Backups and Disaster Recovery
For the database, nightly full backups are performed and replicated to a separate AWS Availability Zone, which is a distinct location engineered to be insulated from failures. The file system also has a nightly full snapshot and is also replicated to a separate Availability Zone. Seven days of snapshots are maintained.
If a single machine fails, we will recover the backup snapshot to a secondary system in the same facility, which is also the way we move instances for load optimizations, so this is not strictly a recovery operation – it’s part of our routine operations. If the entire Availability Zone became unavailable, the copies are spun up in a different zone using current EC2 templates. Regular recovery audits are performed once a month, while the offsite DR playback is initiated twice a year. This entails setting up an Amazon template instance and recovering the content and database and verifying production capability. Uptime would be dictated by the amount of instance data backed up.
Server Specific
Servers are set up in duplicate pairs with each residing in separate zones. There is a load balancer instance sitting in the first zone with the configuration set for fail-over on top of the 'least connect' setting to account for performance. Should a server fail, traffic will be routed to the server that is up. Since the load balancer is a point of failure, there is a standby load balancer instance in the second zone that would rotate in to continue routing inbound should there be a zone failure. This is managed by another server that would monitor load balancer health and re-assign the elastic IP address in an event driven fail-over process. Downtime should be minimal for the monitor detection of the load balancer being down and the time it takes for AWS to respond to the re-assign elastic IP requests.
File System Specific
Windows 2008 Server Shadow Copy is leveraged to initiate snapshots of the file system twice a day. Up to 2 weeks of file versions are kept. This has been useful to initiate restores based on file or directory issues that are user or server based. Historically this has been done in response to content being pushed up to web servers that may have broken the site or have been before approved dates of content exposure to markets. In these cases, CrownPeak has restored a previous version of the site through shadow copy and locked the directory from further publishing until investigation of the event is done and a solution has been put in place. Restore time is up to 20 minutes of the request being received with the variable set from the amount of data within the directory being restored.
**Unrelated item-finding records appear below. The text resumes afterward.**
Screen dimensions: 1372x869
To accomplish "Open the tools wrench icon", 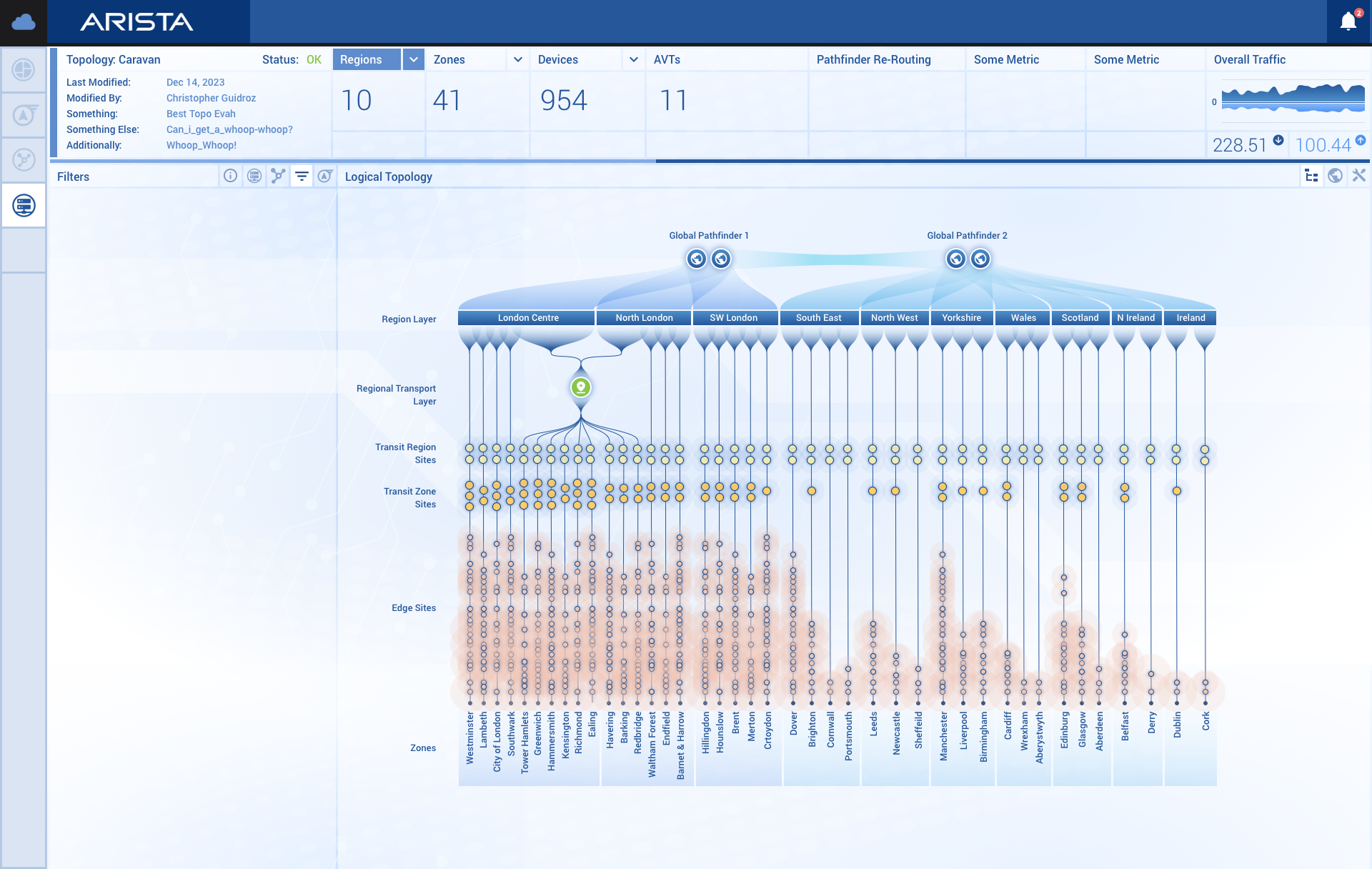I will click(1358, 176).
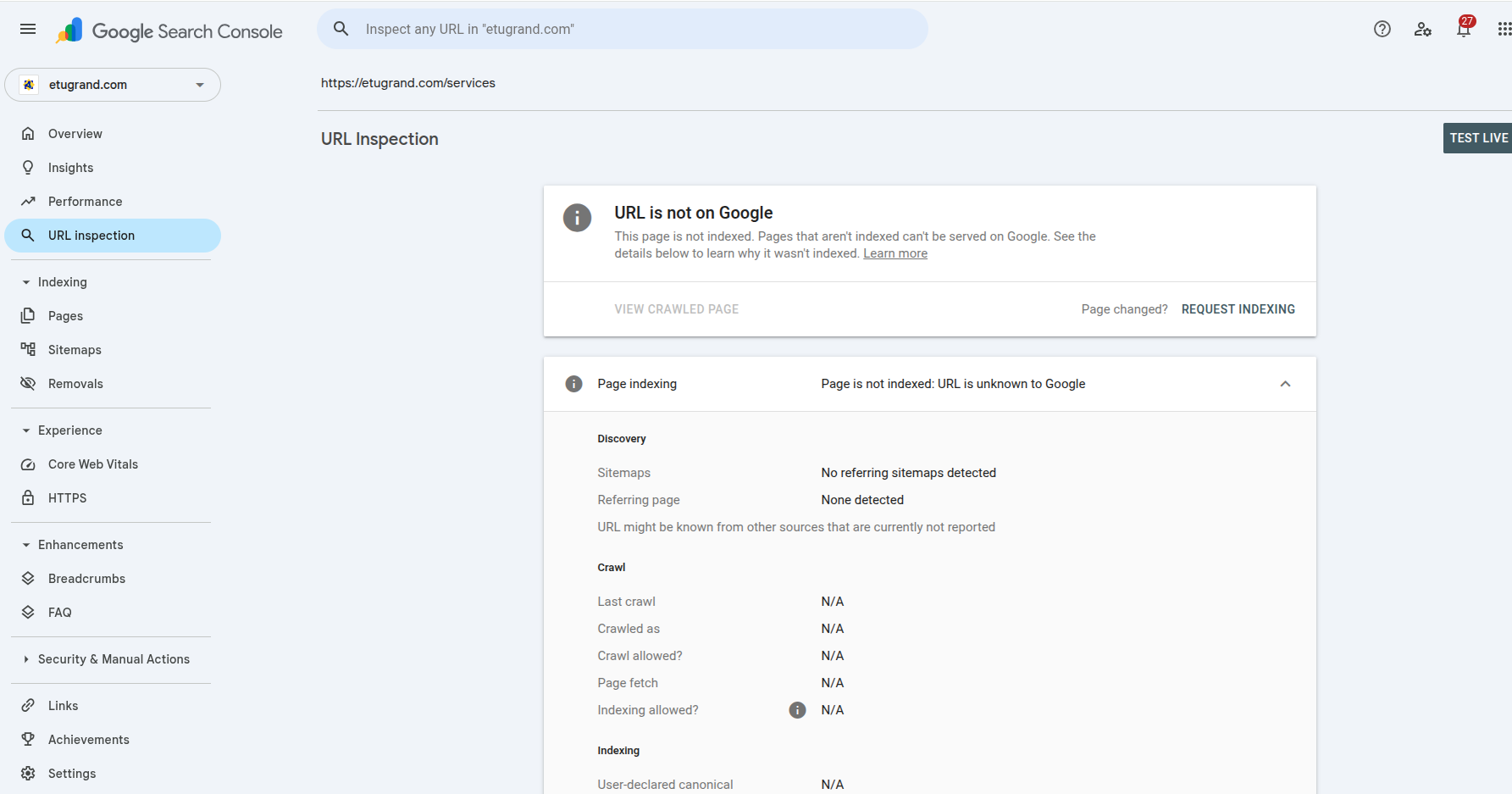The width and height of the screenshot is (1512, 794).
Task: Open the Sitemaps report
Action: 75,350
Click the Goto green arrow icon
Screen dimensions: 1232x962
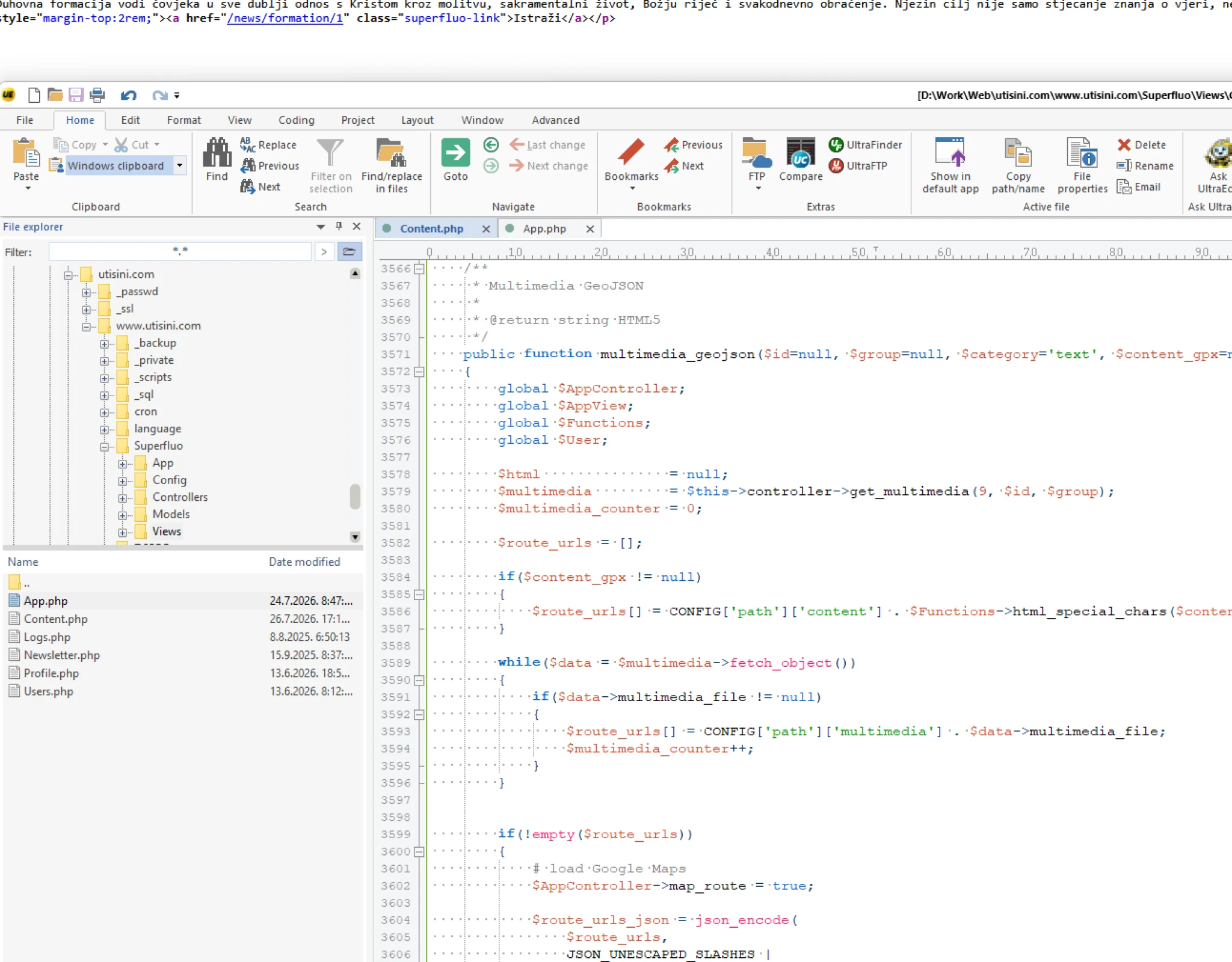click(455, 153)
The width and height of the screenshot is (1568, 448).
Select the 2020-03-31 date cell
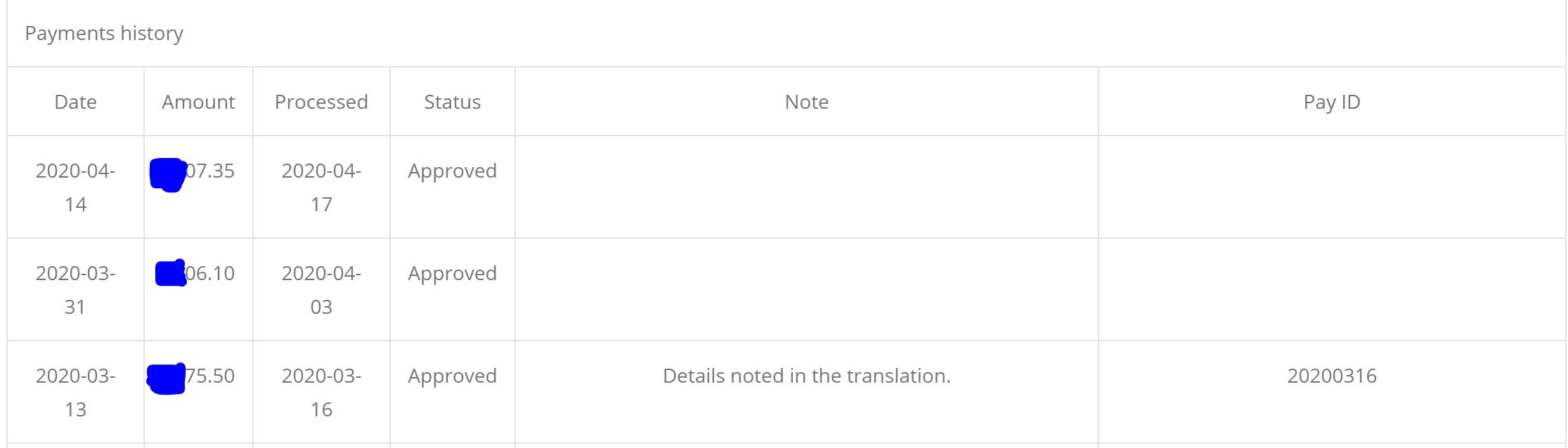[x=75, y=289]
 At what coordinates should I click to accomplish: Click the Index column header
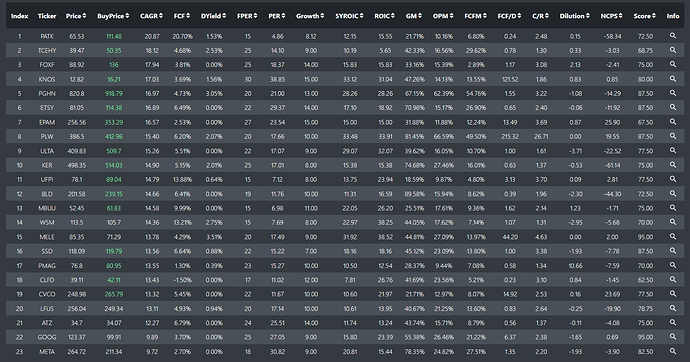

Regional Fail-over for Web Hosting
Base fail-over is in place where current web site configuration and data gets backed up to a west coast S3 container. As an option, this data can be backed up into encrypted format. Golden Images of web servers and load balancers are stored on the east coast and can be ramped up and put in place with customer IT being notified of the new elastic IP address that they would point to. They may choose to have that server run as the new primary over changing the record back.
Extended Regional Fail-over is available as an option. A more general solution that has been put in place for customers has servers in 2 regions with DNS fail over being used to switch to the secondary systems. Should one region go down due to failure a monitor would pick it up and initiate an A record DNS change. With DNS set to a low TTL propagation of the new record would send traffic to the backup server until the primary is brought back up and the monitor sends the request to change the A record to point traffic back to the primary server.
CrownPeak also offers global DNS load balancing or traffic management where traffic is routed to each server based from geographic location. These can be added above the simple fail-over option with the intent to have the second server act in a capacity that is above a warm stand by. For DNS fail-over, CrownPeak can host the DNS for the web domains, or set up and host domains that the customer IT department would alias to in their domain record set up.